When the word "computer" appears in a line of the data below, list that line.

Stored data
BEGIN

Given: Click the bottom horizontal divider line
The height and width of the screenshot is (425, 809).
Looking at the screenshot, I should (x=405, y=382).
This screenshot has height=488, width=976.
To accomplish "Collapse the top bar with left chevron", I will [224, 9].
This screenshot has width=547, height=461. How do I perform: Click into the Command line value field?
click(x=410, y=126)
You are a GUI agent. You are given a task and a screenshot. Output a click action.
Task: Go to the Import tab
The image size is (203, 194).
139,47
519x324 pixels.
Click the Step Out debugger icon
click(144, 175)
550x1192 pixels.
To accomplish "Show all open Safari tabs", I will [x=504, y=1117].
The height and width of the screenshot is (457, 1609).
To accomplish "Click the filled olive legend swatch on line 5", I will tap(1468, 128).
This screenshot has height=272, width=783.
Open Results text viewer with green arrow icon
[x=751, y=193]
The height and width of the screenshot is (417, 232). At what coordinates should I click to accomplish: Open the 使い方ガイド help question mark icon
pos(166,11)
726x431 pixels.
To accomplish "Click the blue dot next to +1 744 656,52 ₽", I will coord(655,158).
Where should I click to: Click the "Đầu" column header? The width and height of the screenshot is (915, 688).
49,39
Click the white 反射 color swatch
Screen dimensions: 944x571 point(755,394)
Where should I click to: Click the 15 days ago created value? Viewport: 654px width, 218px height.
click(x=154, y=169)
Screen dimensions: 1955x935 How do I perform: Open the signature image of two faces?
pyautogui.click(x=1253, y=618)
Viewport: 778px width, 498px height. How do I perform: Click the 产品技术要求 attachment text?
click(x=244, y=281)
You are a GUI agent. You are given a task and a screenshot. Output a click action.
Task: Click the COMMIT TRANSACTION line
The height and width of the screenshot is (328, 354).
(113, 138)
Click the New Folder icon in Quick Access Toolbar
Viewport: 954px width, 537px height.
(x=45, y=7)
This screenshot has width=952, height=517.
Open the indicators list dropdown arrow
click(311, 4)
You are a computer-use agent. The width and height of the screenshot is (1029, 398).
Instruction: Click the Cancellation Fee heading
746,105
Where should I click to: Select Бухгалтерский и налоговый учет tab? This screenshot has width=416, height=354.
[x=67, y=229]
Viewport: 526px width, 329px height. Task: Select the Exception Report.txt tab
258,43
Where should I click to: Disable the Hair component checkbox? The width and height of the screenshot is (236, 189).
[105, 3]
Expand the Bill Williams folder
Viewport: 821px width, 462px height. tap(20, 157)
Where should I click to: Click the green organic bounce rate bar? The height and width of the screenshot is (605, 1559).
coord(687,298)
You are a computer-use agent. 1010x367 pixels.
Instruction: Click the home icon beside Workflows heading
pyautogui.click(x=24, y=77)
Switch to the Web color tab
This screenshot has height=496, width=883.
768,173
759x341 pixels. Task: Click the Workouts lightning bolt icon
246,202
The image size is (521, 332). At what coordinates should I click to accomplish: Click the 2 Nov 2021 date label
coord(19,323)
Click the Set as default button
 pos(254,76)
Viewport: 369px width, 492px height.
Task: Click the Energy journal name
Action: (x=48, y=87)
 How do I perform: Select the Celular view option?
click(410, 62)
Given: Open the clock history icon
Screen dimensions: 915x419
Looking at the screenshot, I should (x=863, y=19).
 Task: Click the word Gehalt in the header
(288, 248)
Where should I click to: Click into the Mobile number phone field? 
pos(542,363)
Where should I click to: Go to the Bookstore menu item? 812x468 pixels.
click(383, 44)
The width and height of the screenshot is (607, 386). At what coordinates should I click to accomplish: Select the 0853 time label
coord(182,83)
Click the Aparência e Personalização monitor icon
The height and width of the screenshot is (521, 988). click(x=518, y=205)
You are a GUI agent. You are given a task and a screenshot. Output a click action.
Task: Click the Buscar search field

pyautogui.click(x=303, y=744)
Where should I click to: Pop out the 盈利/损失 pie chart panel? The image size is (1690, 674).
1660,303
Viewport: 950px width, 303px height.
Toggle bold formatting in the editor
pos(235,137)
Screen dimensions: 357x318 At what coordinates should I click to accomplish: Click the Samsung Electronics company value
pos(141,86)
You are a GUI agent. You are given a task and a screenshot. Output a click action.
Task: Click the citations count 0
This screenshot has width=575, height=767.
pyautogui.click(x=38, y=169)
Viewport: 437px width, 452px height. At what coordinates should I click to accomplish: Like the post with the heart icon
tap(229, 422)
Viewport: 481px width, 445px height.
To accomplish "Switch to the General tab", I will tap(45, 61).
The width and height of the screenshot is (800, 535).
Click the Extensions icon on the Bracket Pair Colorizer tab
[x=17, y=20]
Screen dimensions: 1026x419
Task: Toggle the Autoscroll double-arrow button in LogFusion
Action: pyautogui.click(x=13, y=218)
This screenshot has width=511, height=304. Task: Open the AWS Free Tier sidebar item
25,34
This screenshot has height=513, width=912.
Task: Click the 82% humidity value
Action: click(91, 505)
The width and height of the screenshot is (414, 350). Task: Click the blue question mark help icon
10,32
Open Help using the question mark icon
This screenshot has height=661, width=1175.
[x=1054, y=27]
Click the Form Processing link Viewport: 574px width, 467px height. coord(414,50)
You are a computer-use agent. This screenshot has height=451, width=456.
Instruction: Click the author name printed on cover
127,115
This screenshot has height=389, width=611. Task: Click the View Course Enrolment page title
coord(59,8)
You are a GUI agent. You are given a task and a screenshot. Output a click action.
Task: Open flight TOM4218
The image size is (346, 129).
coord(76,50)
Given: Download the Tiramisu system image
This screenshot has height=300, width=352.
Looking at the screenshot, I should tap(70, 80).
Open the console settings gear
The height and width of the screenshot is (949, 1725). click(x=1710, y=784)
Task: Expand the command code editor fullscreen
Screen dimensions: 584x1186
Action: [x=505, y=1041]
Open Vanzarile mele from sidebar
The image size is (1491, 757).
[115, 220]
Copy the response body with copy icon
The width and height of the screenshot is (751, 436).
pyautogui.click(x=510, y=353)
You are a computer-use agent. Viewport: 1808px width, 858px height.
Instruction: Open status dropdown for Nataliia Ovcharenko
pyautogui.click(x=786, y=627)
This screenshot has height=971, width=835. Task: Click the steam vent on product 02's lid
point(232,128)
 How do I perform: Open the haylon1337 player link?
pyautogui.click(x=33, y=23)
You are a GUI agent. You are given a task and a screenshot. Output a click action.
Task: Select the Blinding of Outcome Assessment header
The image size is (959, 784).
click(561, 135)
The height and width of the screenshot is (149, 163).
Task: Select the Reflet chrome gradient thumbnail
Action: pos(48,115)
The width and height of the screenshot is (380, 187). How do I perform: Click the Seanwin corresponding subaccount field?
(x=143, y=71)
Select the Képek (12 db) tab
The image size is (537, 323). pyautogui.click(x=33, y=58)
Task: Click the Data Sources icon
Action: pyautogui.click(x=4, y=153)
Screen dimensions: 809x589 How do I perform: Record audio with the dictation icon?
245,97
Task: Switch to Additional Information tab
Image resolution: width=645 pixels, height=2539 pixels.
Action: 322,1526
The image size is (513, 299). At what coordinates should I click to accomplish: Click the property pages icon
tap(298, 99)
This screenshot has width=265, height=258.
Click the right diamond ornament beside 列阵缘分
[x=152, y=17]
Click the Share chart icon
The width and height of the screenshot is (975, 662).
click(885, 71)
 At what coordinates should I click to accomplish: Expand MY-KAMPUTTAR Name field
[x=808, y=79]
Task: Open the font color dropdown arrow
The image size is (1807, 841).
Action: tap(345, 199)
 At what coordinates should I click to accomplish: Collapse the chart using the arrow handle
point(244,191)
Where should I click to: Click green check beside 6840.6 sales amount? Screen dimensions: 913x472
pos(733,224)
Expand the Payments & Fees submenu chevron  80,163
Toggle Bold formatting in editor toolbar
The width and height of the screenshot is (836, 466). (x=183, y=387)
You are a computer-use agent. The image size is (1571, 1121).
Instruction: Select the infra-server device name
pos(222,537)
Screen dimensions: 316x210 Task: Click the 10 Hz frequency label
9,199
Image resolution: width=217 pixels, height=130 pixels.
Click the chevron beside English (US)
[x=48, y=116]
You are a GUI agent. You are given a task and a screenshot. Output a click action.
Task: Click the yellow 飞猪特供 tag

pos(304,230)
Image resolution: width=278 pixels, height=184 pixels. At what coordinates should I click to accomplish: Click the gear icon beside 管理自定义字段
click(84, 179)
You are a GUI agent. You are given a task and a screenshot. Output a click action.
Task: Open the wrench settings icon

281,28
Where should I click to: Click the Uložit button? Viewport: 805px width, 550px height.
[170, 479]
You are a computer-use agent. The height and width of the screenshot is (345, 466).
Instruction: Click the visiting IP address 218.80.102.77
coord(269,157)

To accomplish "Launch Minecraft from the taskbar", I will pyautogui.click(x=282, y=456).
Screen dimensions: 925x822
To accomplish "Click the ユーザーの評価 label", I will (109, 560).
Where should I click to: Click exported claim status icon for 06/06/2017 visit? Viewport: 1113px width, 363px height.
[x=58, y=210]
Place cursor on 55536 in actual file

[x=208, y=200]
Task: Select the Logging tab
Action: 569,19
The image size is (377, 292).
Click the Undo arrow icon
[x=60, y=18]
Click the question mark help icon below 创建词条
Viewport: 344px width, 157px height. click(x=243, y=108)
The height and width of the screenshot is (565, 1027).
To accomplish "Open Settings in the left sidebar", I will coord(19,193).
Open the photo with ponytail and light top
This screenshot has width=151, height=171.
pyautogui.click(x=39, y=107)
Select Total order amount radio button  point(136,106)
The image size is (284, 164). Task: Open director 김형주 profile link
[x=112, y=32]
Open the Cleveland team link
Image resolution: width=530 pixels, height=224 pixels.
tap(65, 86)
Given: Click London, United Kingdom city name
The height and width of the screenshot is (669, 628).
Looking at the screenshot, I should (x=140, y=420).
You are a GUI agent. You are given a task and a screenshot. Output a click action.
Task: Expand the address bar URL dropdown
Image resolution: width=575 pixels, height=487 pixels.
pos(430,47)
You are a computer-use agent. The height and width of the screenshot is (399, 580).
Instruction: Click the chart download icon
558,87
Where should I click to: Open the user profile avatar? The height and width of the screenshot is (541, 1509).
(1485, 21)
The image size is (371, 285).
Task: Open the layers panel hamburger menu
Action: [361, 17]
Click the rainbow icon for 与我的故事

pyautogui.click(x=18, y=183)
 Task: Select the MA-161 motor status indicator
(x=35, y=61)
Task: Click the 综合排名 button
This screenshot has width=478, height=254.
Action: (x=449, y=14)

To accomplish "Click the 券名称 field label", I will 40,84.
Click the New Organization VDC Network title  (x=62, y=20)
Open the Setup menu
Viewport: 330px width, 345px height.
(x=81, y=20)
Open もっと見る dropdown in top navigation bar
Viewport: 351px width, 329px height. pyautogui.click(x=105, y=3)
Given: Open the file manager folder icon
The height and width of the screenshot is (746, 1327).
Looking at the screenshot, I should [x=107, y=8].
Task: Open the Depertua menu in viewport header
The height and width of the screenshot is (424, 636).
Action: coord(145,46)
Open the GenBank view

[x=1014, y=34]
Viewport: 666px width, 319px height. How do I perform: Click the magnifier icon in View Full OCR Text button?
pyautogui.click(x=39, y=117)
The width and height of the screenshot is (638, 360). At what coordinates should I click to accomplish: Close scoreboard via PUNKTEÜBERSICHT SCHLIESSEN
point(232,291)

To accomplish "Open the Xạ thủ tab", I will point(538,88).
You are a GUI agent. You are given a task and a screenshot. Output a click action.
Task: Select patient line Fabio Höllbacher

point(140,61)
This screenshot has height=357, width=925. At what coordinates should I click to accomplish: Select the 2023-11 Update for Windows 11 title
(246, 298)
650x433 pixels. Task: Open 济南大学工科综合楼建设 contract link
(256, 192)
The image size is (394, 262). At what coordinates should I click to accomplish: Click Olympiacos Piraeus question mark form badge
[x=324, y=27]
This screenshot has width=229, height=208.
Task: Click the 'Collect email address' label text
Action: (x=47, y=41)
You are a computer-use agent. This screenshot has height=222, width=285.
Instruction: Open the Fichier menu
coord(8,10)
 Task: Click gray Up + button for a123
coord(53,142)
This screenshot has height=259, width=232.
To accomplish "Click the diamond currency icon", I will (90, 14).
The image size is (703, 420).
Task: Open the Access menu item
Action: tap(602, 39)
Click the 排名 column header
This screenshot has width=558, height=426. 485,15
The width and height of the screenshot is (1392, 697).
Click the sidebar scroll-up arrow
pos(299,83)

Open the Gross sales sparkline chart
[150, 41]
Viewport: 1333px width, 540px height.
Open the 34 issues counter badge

END

-- Answer to this exercise --
You are a computer-use agent. The width and height of the screenshot is (1029, 398).
You are a computer-use agent. 1010x367 pixels.
You are a computer-use agent. This screenshot has height=451, width=456.
You are a computer-use agent. Viewport: 1808px width, 858px height.
You are a computer-use agent. The image size is (1571, 1121).
You are a computer-use agent. The height and width of the screenshot is (345, 466).
You are a computer-use agent. The height and width of the screenshot is (399, 580).
You are a computer-use agent. This screenshot has height=222, width=285.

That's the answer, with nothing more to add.